Still, Worden had learned something important in his long, painful quest for EVs – how to build reliable and efficient power electronics for inverters. Cars have the same problem as solar arrays – they have to match a power source (a battery or a panel) to a load (a motor or the grid). They have to be cheap, efficient, and reliable. Cars have some extra requirements on them like weight and volume, and the need to support regenerative braking, but that just made the solar inverters look easier by comparison. Worden started Solectria Renewables with his wife Anita in 2005, and has been going strong ever since.
Maybe it was always a fantasy to do big manufacturing like cars in a state like Massachusetts. Cars were built in Mass up until 1989, when the GM plant in Framingham closed, but first IT and then finance and pharma made it much too expensive for older industries.
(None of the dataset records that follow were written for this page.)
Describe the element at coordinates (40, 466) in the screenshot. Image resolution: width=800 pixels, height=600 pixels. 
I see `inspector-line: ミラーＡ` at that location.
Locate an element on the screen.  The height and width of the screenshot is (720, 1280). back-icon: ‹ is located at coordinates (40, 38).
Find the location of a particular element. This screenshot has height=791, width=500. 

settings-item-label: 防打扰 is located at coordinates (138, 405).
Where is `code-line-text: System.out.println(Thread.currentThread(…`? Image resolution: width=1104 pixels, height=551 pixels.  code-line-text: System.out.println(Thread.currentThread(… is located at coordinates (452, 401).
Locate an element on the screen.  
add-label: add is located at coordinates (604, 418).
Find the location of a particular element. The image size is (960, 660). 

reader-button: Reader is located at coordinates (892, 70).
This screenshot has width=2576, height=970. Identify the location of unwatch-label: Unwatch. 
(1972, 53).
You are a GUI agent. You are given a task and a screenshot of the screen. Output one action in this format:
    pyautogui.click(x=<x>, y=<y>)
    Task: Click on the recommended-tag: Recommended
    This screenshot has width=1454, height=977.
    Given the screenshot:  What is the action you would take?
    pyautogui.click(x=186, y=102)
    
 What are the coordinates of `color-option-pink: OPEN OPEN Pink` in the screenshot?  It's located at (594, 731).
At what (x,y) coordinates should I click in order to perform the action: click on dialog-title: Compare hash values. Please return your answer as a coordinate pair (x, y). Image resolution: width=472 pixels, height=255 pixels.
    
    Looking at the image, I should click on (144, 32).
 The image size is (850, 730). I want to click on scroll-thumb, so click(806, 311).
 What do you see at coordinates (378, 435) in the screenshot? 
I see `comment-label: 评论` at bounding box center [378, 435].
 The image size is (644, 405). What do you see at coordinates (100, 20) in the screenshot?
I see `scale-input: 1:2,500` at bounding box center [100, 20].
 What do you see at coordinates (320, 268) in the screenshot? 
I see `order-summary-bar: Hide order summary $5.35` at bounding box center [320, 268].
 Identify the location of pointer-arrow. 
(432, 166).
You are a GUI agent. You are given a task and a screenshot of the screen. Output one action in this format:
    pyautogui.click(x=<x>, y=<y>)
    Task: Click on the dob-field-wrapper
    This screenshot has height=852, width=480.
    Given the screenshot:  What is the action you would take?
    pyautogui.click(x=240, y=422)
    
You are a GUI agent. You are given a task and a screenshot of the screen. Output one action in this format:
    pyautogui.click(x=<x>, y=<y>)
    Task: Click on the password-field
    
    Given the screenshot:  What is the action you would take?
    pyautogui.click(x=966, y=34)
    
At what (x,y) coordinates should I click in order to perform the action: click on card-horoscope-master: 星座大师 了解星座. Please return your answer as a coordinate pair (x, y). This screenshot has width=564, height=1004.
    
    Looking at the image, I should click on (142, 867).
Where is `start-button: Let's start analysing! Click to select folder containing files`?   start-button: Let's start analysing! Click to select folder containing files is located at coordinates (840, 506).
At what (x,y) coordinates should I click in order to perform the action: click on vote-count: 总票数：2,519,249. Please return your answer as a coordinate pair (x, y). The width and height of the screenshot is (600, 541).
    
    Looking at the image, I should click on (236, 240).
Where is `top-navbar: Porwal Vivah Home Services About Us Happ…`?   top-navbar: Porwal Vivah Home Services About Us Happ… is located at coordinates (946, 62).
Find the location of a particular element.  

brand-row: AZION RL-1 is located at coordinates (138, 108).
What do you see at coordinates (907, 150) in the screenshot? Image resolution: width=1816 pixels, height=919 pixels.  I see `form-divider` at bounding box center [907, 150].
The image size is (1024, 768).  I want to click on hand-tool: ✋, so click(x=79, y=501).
Still, it’s surprising that Tesla is successful at building cars in California, and right next to Silicon Valley at that, across the Bay in Fremont.
I wonder what he thinks of the current success of EVs. There are now three major ones: the Tesla Model S, the Nissan Leaf, and the BMW i3, and a number of plug-in hybrids. It’s a lot easier to build them now with lithium-ion batteries than it was in Solectria’s heyday. There’s also far more money available for development. Is he glad that the dream is finally coming true, or irked that it’s not him?